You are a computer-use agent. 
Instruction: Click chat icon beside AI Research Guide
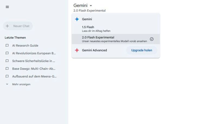point(7,46)
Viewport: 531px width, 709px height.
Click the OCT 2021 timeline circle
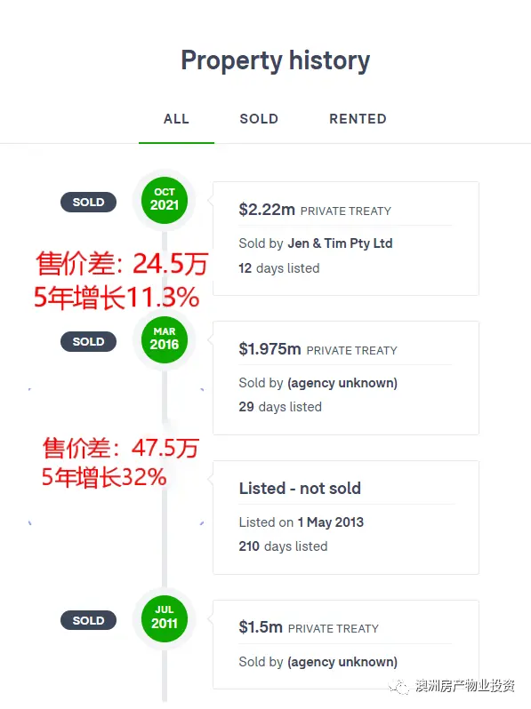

* WORK INSTRUCTIONS
Repeat all the data as it stands, dropping any images it holds.

* YOUR RESPONSE
You are a computer-use agent. 
Instruction: Click chat icon beside AI Research Guide
point(7,46)
Viewport: 531px width, 709px height.
Click the OCT 2021 timeline circle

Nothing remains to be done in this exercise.